→ **Task list**
- a) In the forum thread about ticks, how many ticks does oucat say have been pulled off the dog this week?
- b) Restate the part of the forum thread about ticks starting with "## hatrat24 (Apr" and going on through "(Oct 1, 2010)", swapping "son" for "brother".

→ **Source document**
————————

# Year of the tick?



## oucat (Aug 18, 2005)

Has anyone else noticed an abundance of ticks this fall? I always find ticks in May (and generally only May), but over the past week they have been everywhere. 

I think they are deer ticks, which I have never had any encounters with until the last couple weeks.


----------



## RiverWader (Apr 1, 2006)

I havent seen any this fall, Even while running the Beagles


----------



## oucat (Aug 18, 2005)

Yea I don't know what is going on, have pulled at least 10 off the dog this week. probably need to re up on the frontline


----------



## hatrat24 (Apr 25, 2010)

My son and I have been hunting in P.A. and Ohio this yr and have had aleast 5-6 ticks on us every single time we have been out. It seems really bad this yr.


----------



## BigTripp (Oct 1, 2010)

My parents have 103 acres and ticks are usually a huge problem. This year I think I've gotten maybe 3 when usually I get at least 3 a trip. If anything I'd say you have it backwards.


----------



## justin3687 (May 29, 2009)

I've hardly had any tick encounters myself 

Outdoor Hub mobile, the outdoor information engine


----------



## ezbite (May 25, 2006)

Not a single tick here, now I'll probably have 20 on me tomorrow.lol


----------



## Whaler (Nov 16, 2004)

I saw a report on the news a week or so ago about two different ticks in northeast ohio now that cause some pretty nasty diseases so I would say protect yourself with a deet type spray.


----------



## Weekender#1 (Mar 25, 2006)

Helping bring in a deer this past week and there were a couple of ticks on him. Don't know the species but I guess we can call them deer ticks. NW Ohio.


----------



## ezbite (May 25, 2006)

Whaler said:


> I saw a report on the news a week or so ago about two different ticks in northeast ohio now that cause some pretty nasty diseases so I would say protect yourself with a deet type spray.


panty hose will prevent any tick bite too your legs and you'll feel sexy on stand too.lol.


----------



## bobk (Apr 30, 2004)

ezbite said:


> panty hose will prevent any tick bite too your legs and you'll feel sexy on stand too.lol.


Man I hope you don't have a video of that!!


----------



## crappiewacka (Apr 7, 2009)

I even brought home a couple of huge Lone Star ticks in the tent we used when we hunted Wildcat hollow last weekend!

Hate them!


----------



## markfish (Nov 22, 2007)

this is one reason i dont hunt till the first frost yes i my be missing some good hunting but i dont need any ticks or flees in my house. but i have to say i have hunted many years on the same farm and have never seen any ticks on me or my game taken there even the tree rats are pretty clean and lord knows there are more tree rats than i could shoot.dame it now i got to go get some see what you started,look out nut cruncher,good luck guys a happy hunting markfish


----------



## River Anglin (Feb 18, 2008)

I know of a poor fellow who got a tick embedded in his hand while he was in Indiana last week. It took the doctors forever to diagnose Rocky Mountain Spotted Fever. His entire body was covered with a severe rash and his organs have been failing. They didn't expect him to survive, but he is hanging on (so far) at a Dayton hospital.


----------



## wildman (Sep 3, 2008)

Markfish, a frost doesn't kill them on the animal's I shot a deer last year late and while we hoisted it up I found a tick crawling on me. It can off of the deer there were several on him...

As for this year, I have found just a few on my dogs thes year..


----------

————————

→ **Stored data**
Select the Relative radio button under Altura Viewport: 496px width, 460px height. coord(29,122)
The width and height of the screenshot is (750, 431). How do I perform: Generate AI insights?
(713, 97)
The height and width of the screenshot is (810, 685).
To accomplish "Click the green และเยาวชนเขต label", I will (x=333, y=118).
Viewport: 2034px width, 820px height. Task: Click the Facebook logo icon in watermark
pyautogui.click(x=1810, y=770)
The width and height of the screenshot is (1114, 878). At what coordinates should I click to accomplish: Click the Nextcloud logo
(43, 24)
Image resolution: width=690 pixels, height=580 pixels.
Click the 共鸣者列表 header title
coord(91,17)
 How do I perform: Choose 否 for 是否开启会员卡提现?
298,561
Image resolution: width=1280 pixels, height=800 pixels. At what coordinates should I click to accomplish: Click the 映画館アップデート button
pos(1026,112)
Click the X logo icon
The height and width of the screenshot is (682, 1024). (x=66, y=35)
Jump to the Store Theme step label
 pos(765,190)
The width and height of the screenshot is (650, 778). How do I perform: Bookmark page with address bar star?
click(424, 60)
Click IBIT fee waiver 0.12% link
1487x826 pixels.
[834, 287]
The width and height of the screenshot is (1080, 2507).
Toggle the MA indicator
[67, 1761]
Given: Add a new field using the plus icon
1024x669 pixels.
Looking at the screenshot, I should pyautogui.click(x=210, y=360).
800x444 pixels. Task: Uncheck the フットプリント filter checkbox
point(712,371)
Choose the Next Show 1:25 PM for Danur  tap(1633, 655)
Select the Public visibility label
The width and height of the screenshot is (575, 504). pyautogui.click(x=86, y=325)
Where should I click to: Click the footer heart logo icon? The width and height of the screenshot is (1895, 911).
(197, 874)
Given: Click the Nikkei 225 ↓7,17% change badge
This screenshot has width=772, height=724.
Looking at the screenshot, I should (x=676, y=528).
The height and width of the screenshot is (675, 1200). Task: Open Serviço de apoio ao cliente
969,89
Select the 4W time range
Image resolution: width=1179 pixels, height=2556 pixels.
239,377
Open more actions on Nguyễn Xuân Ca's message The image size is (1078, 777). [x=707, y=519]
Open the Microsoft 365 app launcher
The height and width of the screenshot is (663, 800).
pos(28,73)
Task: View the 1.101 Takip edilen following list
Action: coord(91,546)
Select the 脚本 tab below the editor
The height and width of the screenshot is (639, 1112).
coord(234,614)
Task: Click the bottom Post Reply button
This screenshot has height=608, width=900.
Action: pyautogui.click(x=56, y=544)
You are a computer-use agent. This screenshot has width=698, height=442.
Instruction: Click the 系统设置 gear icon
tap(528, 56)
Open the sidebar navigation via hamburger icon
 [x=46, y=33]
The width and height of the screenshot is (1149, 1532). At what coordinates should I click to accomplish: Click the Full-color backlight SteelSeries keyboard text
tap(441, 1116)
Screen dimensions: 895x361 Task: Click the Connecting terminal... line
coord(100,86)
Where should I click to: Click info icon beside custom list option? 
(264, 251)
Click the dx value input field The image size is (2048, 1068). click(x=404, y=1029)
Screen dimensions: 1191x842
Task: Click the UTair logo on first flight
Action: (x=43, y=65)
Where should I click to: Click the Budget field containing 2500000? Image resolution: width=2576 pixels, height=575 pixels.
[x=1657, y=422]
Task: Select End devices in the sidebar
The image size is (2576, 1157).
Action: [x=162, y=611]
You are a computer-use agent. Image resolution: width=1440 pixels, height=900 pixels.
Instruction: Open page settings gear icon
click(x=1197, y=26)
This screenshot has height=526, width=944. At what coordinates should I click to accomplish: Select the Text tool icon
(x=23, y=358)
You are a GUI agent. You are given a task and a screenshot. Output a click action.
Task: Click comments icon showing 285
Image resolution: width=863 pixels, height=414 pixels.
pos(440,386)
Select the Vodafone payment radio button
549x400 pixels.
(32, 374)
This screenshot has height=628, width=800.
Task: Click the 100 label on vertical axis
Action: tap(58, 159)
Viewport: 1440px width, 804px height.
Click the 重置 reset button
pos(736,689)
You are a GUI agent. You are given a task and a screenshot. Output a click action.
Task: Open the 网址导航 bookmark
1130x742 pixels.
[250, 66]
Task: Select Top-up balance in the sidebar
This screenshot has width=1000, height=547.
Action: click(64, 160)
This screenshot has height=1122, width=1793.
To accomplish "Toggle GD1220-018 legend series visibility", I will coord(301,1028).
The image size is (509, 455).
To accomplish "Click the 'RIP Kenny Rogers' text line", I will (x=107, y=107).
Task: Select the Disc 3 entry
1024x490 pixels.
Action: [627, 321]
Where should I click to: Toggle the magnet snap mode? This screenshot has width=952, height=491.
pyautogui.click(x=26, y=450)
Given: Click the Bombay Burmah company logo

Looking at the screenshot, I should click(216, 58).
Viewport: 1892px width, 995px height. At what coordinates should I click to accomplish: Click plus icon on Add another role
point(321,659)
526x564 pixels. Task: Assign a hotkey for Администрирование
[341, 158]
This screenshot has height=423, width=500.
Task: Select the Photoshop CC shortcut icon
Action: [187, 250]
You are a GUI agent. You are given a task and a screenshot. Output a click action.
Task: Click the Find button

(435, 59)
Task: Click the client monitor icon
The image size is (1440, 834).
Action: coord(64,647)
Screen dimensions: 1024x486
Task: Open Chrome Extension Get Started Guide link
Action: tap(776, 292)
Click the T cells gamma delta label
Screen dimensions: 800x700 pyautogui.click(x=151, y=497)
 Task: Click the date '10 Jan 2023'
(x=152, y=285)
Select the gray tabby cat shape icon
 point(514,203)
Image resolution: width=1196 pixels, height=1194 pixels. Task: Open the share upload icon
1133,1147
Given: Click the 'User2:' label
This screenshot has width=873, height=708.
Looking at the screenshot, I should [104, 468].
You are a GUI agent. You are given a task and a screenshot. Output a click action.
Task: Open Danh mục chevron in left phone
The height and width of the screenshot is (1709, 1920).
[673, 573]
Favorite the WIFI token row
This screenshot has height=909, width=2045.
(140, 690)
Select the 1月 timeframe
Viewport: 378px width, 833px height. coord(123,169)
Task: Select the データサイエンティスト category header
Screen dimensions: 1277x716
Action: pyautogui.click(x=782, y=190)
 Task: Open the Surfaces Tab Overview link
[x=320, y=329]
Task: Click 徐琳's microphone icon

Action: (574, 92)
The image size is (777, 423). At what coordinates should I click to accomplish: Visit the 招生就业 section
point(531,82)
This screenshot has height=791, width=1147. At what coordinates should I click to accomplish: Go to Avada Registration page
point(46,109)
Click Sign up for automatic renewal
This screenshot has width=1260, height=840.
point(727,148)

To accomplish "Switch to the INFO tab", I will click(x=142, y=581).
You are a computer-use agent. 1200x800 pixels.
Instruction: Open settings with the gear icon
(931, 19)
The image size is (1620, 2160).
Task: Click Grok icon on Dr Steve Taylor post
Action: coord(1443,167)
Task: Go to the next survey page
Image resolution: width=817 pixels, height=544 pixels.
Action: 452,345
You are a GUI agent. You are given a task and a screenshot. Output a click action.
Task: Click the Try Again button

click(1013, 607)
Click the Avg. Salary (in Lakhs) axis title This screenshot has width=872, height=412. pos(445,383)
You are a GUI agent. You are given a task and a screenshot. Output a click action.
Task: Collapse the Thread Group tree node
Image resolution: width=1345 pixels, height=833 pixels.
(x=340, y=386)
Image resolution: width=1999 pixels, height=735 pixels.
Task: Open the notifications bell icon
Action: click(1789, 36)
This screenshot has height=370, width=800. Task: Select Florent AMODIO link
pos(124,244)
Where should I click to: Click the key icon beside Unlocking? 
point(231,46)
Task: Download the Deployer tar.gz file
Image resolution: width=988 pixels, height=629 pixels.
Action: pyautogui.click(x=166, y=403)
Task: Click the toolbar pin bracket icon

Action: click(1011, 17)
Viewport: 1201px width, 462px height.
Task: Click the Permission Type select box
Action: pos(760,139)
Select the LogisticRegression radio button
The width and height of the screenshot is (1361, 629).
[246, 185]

————————

→ **Task answers**
- a) At least 10.

- b)
## hatrat24 (Apr 25, 2010)

My brother and I have been hunting in P.A. and Ohio this yr and have had aleast 5-6 ticks on us every single time we have been out. It seems really bad this yr.


----------



## BigTripp (Oct 1, 2010)